Changer les pratiques et les mentalités

A la tête du comité d’éthique animale institutionnel (Institutional Animal Ethics Committee, IAEC), Mangal Jain a détaillé l’esprit et le propos de ces nouvelles dispositions, soulignant au passage le caractère archaïque de l’expérimentation animale, la cruauté l’y disputant à l’absurde.

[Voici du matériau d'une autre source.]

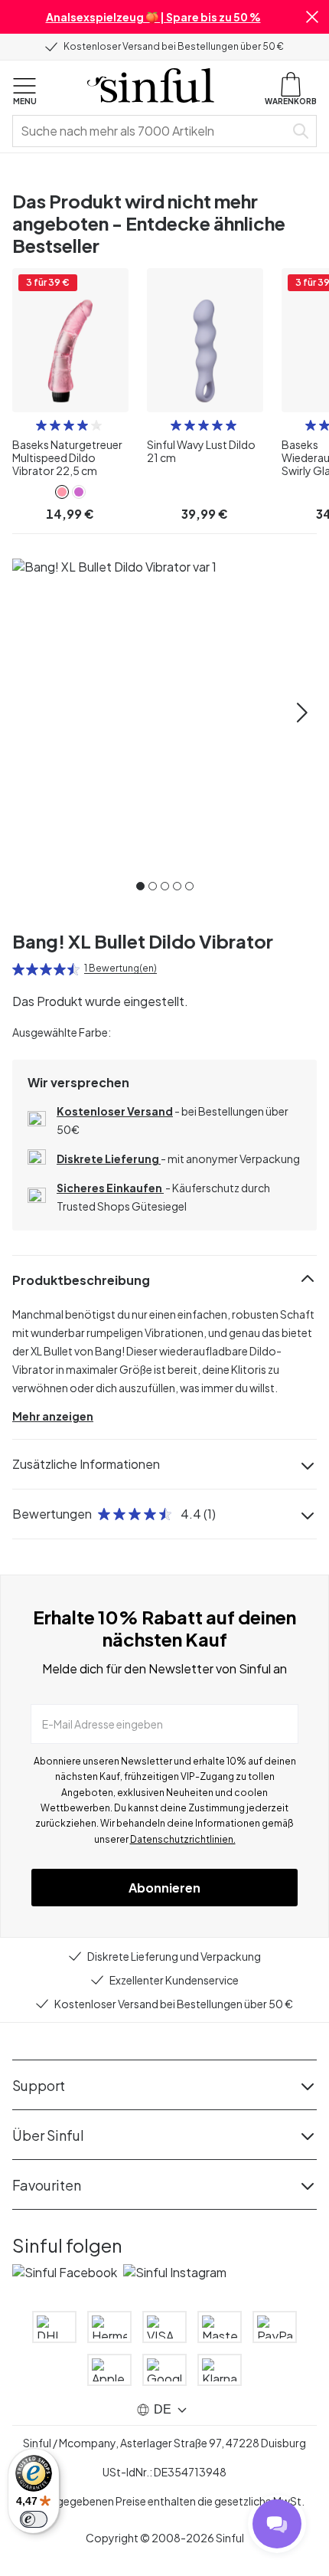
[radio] (41, 425)
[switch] (33, 2519)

Il rappelle à tous les établissements de recherche l’éventail des outils de substitution (culture cellulaire, modélisation informatique…) dont ils disposent et qui ne vont pas manquer de se développer. Pour l’heure, la recherche moléculaire fait exception à cette règle. On peut espérer que ce sera la prochaine étape.

L’animal échantillon : un leurre

Comme le soutient One Voice depuis le début de son combat, de la violence et de la cruauté ne peut jaillir le remède aux maux des hommes. Les animaux sont des êtres sensibles, « sentients », et des dizaines de millions d’entre eux meurent chaque année dans d’innommables souffrances du fait ou des suites de l’expérimentation. Sur un plan éthique, rien ne peut justifier cette torture. Et, cruelle ironie, on sait aujourd’hui, que les enseignements tirés de telles pratiques sont loin d’être fiables et, pire, parfois même dangereux pour l’homme. La valeur informative recueillie de l’expérimentation animale est limitée, les sujets développant au cours de celle-ci, du stress et des troubles qui faussent les résultats.

Recherche d’avant-garde

Avec sa nouvelle loi, l’Inde a clairement déclaré la « cruauté indésirable ». Ce texte ne restera pas un vœu pieux : en cas d’infraction, les peines encourues peuvent aller jusqu’à cinq ans de prison et de fortes amendes, des contrôles étant prévus par le législateur. Incontestablement, cette loi place l’Inde à l’avant-garde de la recherche et de l’éducation scientifique. One Voice, qui se félicite de cette décision, travaille au quotidien pour que d’autres pays lui emboitent le pas au plus vite.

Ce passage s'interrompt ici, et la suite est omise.